Loosely based on a real branch of London's police force, the Flying Squad, who specialize in thwarting high-profile bank heists and currency trafficking, the division is led by a gristly veteran detective, Jack Regan (Ray Winstone), whose eclectic team aren't afraid of getting their hands dirty if the end justifies the means. Much of The Sweeney focuses on exploring the myriad relationships built around Jack and his division: the mentor-protégé banter between he and his ex-thief partner, Carter (Ben Drow); the battle waged between Jack and an internal affairs investigator, Inspector Lewis, moderated by department head Det. Haskins (Damien Lewis); and the more-than-sex rendezvous between Jack and one of the officers he commands, Nancy (Hayley Atwell), who so happens to be the wife of Inspector Lewis. In the midst of this, they're working to solve a case -- and prevent further crimes -- involving an elusive thief who inexplicably killed a hostage during a low-yield, lower-profile robbery.
The underlying mystery in The Sweeney is little more than a means to an end, though, a dull jumble of deception and scheming in the city that merely give the squad, and those scrutinizing their methods, something to do around the moral grayness, romances, and fears of getting shut down. A lot of talk and bluster occurs about the nature of the police division and their place in maintaining balance, yet the primary case they're working on teeters blandly between a conceivable plan and several other forgettable, disposable crime-heist plots. While that might be part of Nick Love's intention, to give Jack and his team a case that's neither outside the realm of possibility nor something that glorifies their mostly-thankless jobs, it renders into a tiresome experience that goes through the motions -- payoffs, volatile interrogations, late-night sleuthing -- in a way that doesn't reinforce the idea of their methods being indispensable. They're tired attempts to invigorate a scenario we've seen many times before.

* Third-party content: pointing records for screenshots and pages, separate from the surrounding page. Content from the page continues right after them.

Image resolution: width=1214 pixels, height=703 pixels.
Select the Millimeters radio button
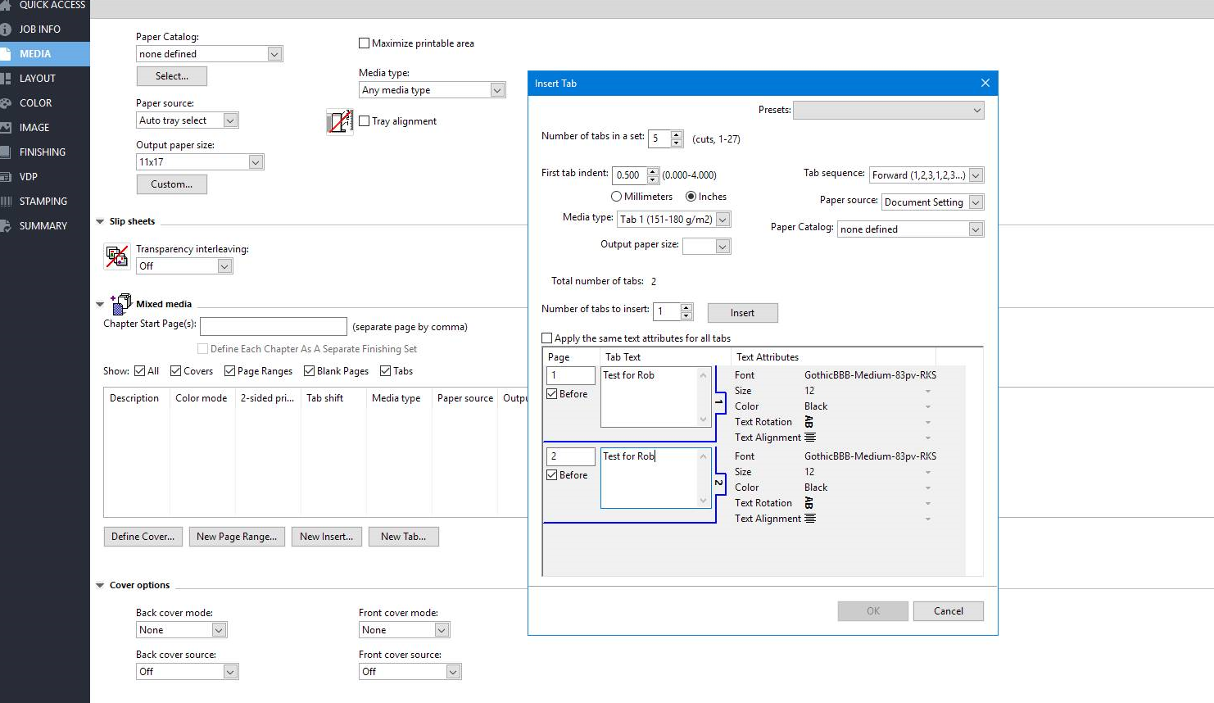[616, 196]
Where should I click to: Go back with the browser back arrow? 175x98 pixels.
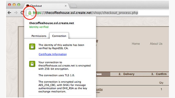9,13

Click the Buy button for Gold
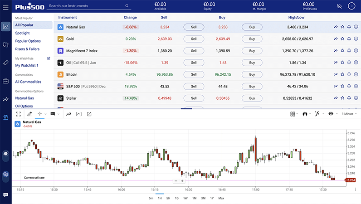(x=252, y=39)
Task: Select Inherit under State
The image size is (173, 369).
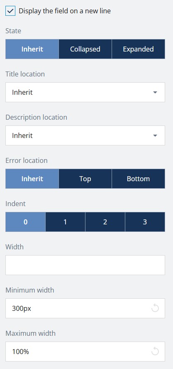Action: point(32,49)
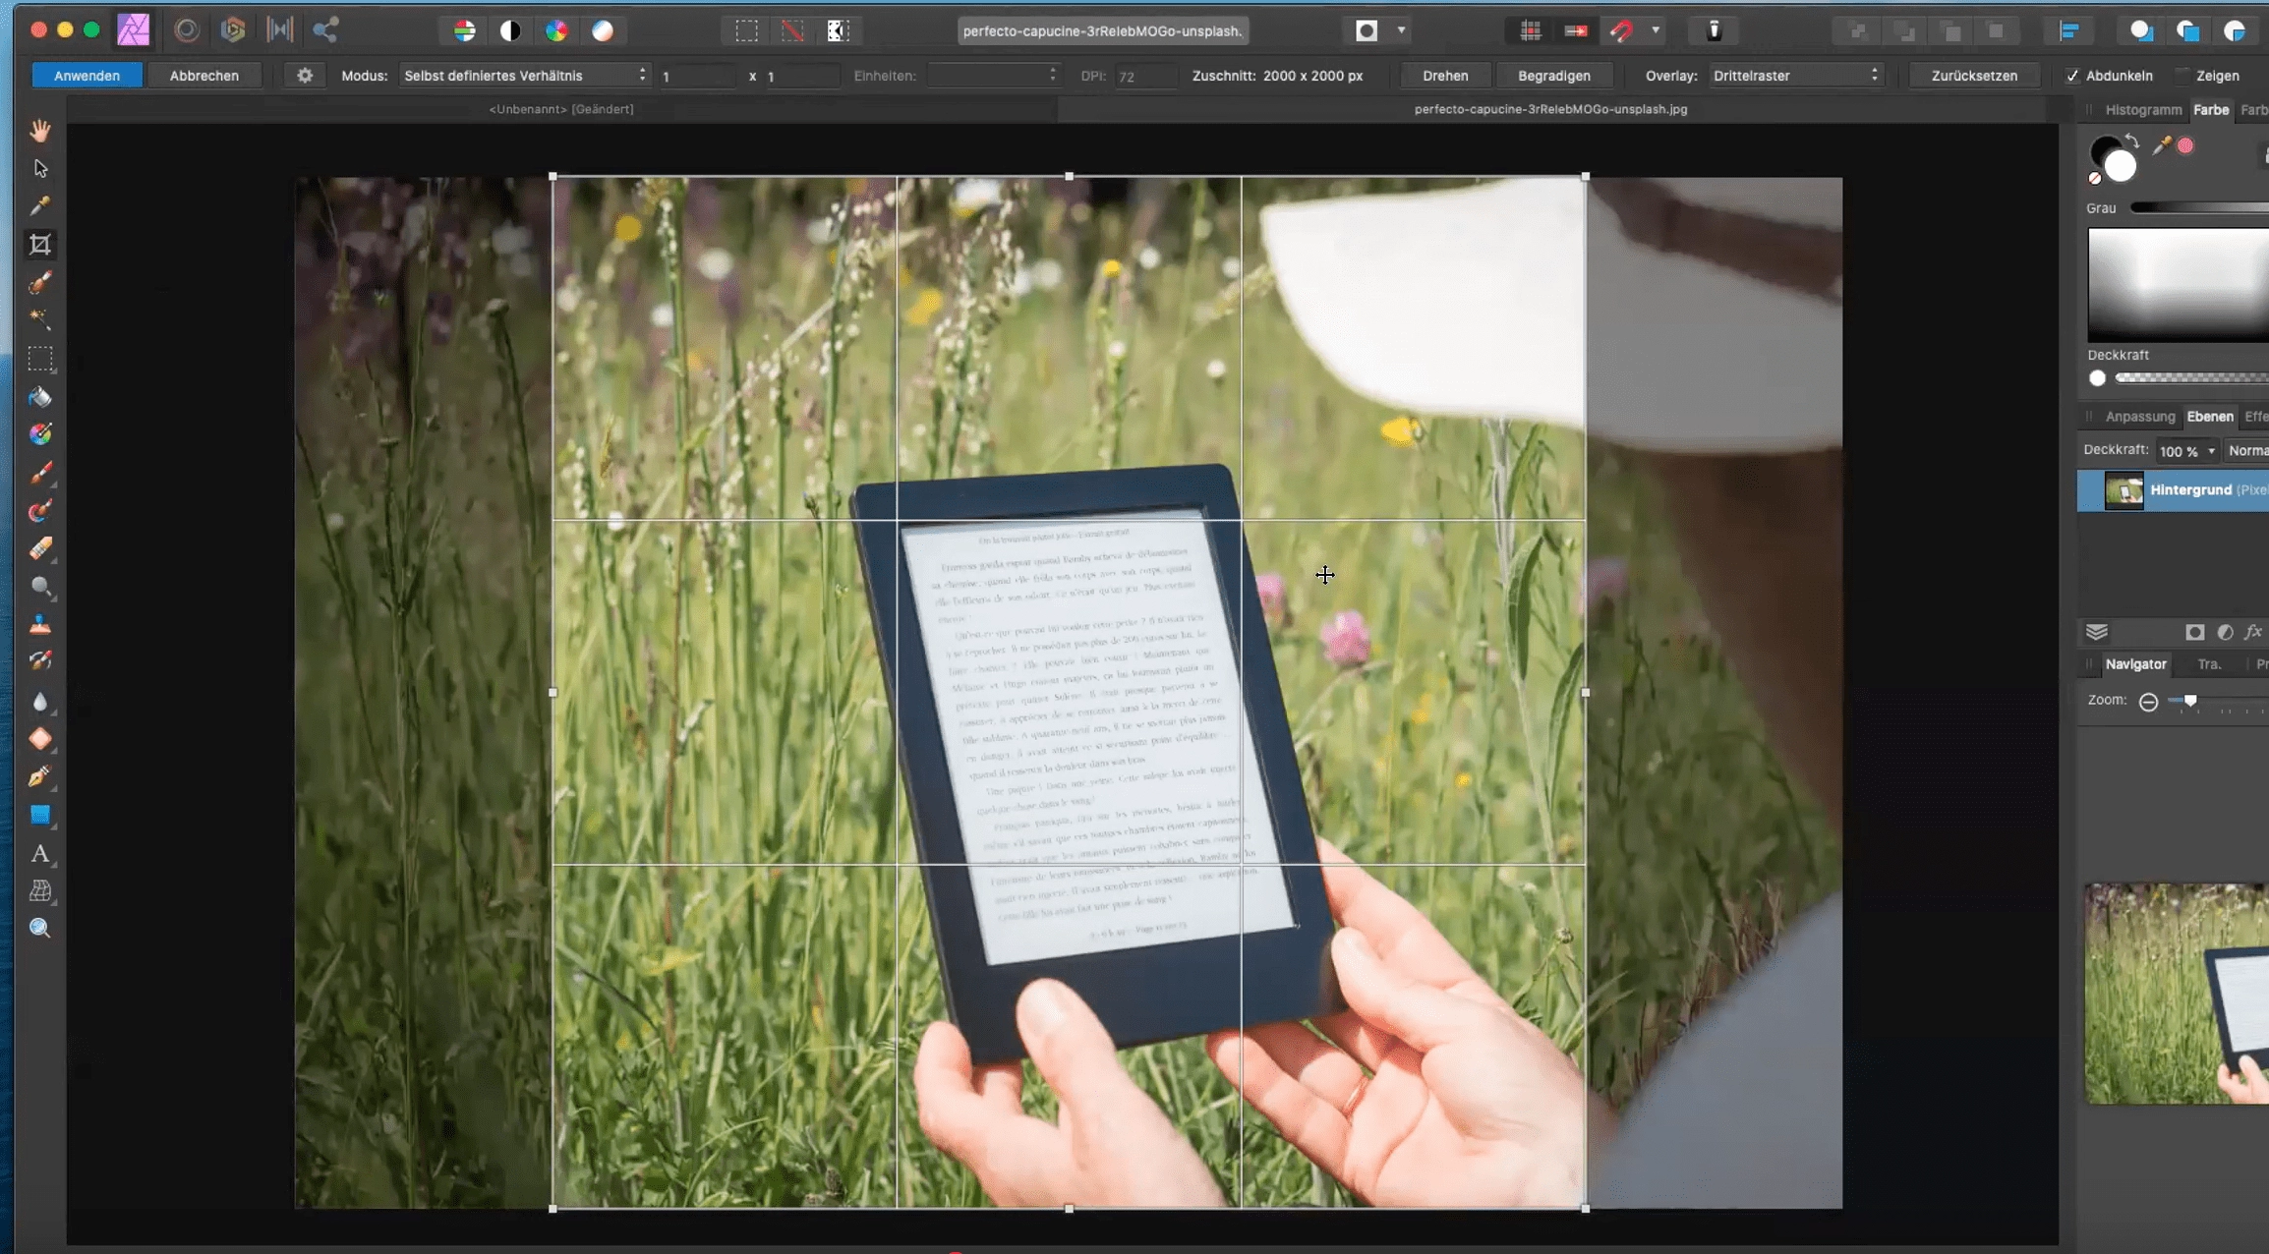2269x1254 pixels.
Task: Switch to the Histogramm tab
Action: tap(2143, 110)
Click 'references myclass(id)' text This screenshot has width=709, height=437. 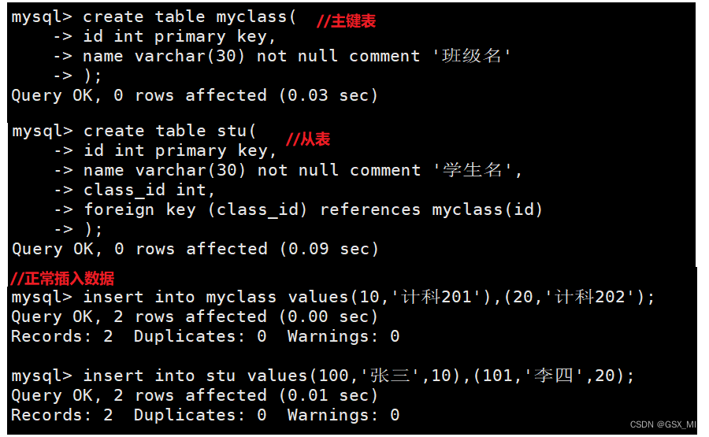pos(431,209)
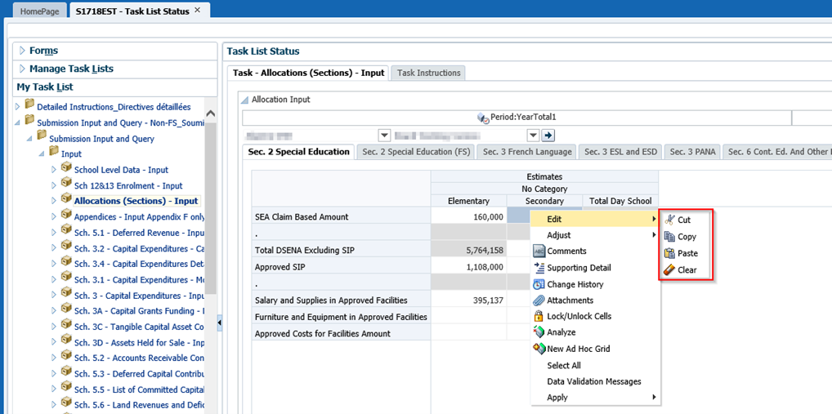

Ray Winstone balances the staleness by enlivening his stocky, gruff renegade detective with his own brand of coarseness, transforming him into an intriguing leader. There's no denying that Jack Regan is, in essence, every other loose-cannon cop to appear on-screen: he sneers at authority and conventionalism, lets his salty language get him in trouble, and pulls both literal and figurative triggers without considering the consequences. At least Winstone's edge believably bolsters these traits in the antihero vessel, instead of them being merely token devices created for provocative entertainment value. His authenticity filters to the relationships that fill the department's office and beyond; his earnest connection with a female colleague whose marriage is going down the drain creates a moderate ray of hopefulness between Winstone and a capable Hayley Atwell, while to the tug-and-pull rapport between he and his overseer, Haskins, works well due to how Damien Lewis' authoritative poise plays off Winstone's prickly demeanor.
The components are there in The Sweeney for a charismatic, Cockney-fueled procedural, but the conservative decisions Nick Love makes in relocating the story from the '70s to the current era prevents them from locking together. He constructs the action scenes with a fusion of established crime-heist aesthetics from the likes of Christopher Nolan and Michael Man, somewhere between Inception and Heat; deep-blue cinematography and rhythmic electronic music -- complete with the occasional restrained "brrawwmmnn" -- render stylish action scenes with powerful guns and rogue officers we'd prefer not to get shot. Unfortunately, despite being coherent and constantly moving, the shootouts and plot twists can't shake off the feeling of lethargy left by the dime-a-dozen plot moving them forward, as well as an almost adamant insistence on meeting a quote for genre clichés. Jack Regan and his team need more attention-grabbing crimes to solve than this, better justifications for the knee-jerk, morally-gray tactics that land them in trouble.